For now, Central Light has been fused with the Federal Electricity
Commission that manages services in the rest of the country. The
suspicion is that the consolidated state-owned utility, stripped of a
feisty union that rejected both privatization and the erosion of worker
rights, will eventually be privatized. Pressures to privatize
state-owned enterprises, including the oil company PEMEX and aspects of
the education system, have characterized the Calderon administration
and those of his predecessors from the PAN political party. The pattern
is familiar—the majority of Mexico's billionaires made their initial
fortunes off state privatizations under scandalous terms during the
Salinas administration and since then they have formed a powerful lobby
for further privatizations, along with international finance
institutions like the World Bank.
SME member Juan Carlos Saucedo notes that the struggle to regain
the company and the union "is just beginning." But it will be an uphill
battle. The union has demanded a legal review of the measure and
insisted that it violates the Mexican Constitution. It is currently
working with other unions to possibly call a general strike. Following
the mega-march, the federal government agreed to open up dialogue with
the union, but the talks were broken off on October 19. The government
discarded any future possibility for negotiations on reversing the
presidential decree and the union declared the dialogue a "farce,"
since for them preserving their jobs is the top priority.
As SME member Apolinar Romero stated at the march, the issue at
hand goes beyond income for workers and rests on "what kind of future
we will leave our children." A unilateral move to eliminate a union and
a state-owned company sets a terrible precedent for union-busting in
the nation.
Interviews in the Mexican press with government officials reveal
that the obliteration of the union was carefully planned for over six
months. The Calderon government was just looking for the chance.

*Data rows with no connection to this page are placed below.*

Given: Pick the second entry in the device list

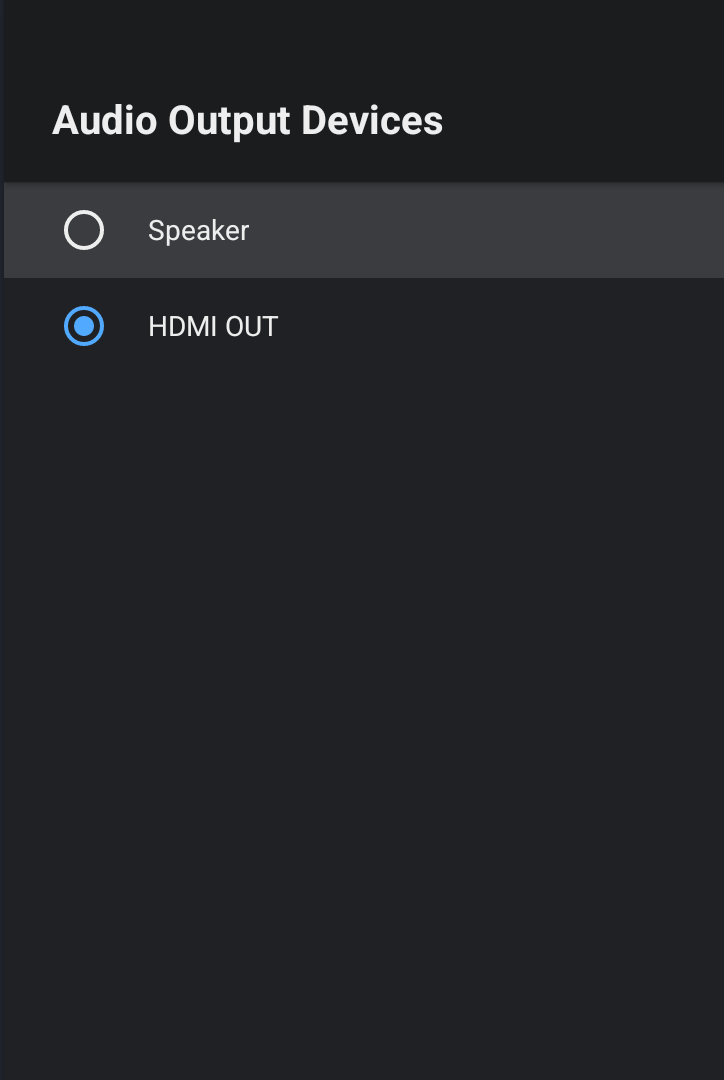Looking at the screenshot, I should pos(362,327).
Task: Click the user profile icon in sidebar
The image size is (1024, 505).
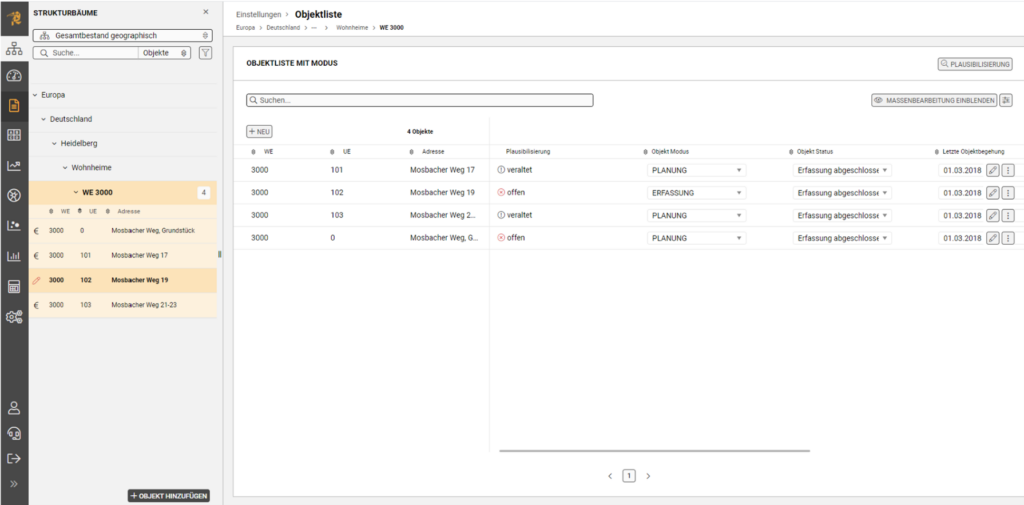Action: click(14, 407)
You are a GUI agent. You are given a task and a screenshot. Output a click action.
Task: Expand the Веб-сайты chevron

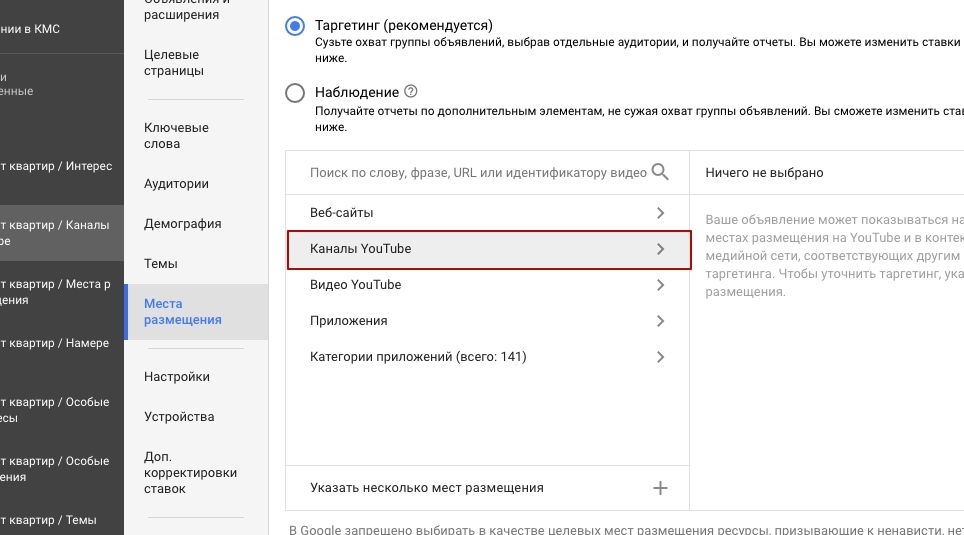[x=660, y=213]
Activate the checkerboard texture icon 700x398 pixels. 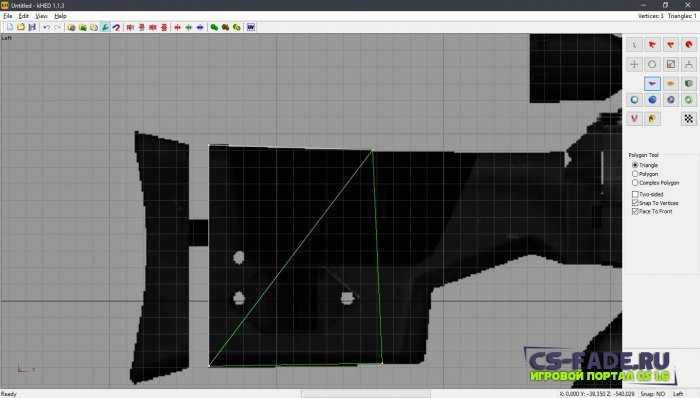689,119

Ironically, it was the profound economic crisis in Mexico that provided
the Calderon administration with its opportunity. Over the past months,
76,000 businesses have closed their doors. The Mexican daily La Jornada
reports that 2.8 million workers have lost their jobs in the Calderon
administration. For families living on the edge, the blow against the
union places them between a rock and a hard place.
Members of the National Association of Democratic Lawyers and the
Latin American Association of Labor Lawyers stated in a press
conference on October 18 that the decree violates 25 clauses of the
Mexican Constitution, and urged workers to file injunctions against the
measure instead of accepting severance pay. But each day that passes
with no wages sees more workers accepting the government's severance
offer.
The administration has launched a campaign to malign the union,
implying that the union members had manipulated cushy jobs at the
expense of consumers. Consumers know the administrative problems of
Central Light, with unexplained charges in light bills and impossible
bureaucracies. These administrative problems could easily have been
solved long ago, but by analyzing administrative faults and revamping
systems—not liquidating the company and its union. Official statistics
show that union members made an average of around $500 a month, and
20,000 members earn below this level, hardly a princely wage. What the
union did manage to achieve for its members in democratic processes and
benefits was an example for Mexican unions.

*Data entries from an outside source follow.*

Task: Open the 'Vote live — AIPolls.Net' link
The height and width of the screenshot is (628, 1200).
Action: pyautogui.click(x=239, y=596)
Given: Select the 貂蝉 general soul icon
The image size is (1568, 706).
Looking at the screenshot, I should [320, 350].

The real question is who will pay for the crisis. The Calderon
administration tried to force through a tax on basic foods and
medicines in the federal budget—another move to make the poor pay for
the inordinate wealth and privilege of the elite in a vastly unequal
nation. It was blocked at the last minute.

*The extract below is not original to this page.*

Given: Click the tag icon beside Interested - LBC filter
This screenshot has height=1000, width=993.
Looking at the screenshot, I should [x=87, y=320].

The U.S. government, instead of helping to provide jobs and labor
protections as Mexico sinks into the deepest crisis in recent history,
has concentrated aid in the Merida Initiative to corrupt Mexican Armed
Forces and police through the war on drugs. It also continues to
support NAFTA's skewed terms.
It's time to develop a more integral and humane binational
relationship and renegotiate NAFTA. The long-term effects of allowing
this crisis to erode labor rights and further impoverish an already
stricken nation will only lead to instability throughout the region.